(Problem): Begin with the line that has "Click view source". Give it and every line after it again, exactly, through the end of the entries below.

(Dataset entries)
━━━━

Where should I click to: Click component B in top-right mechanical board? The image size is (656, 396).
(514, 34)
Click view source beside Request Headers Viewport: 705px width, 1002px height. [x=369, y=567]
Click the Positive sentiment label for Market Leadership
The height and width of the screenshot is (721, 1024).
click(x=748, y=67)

━━━━

(Reply):
Click view source beside Request Headers Viewport: 705px width, 1002px height. [x=369, y=567]
Click the Positive sentiment label for Market Leadership
The height and width of the screenshot is (721, 1024).
click(x=748, y=67)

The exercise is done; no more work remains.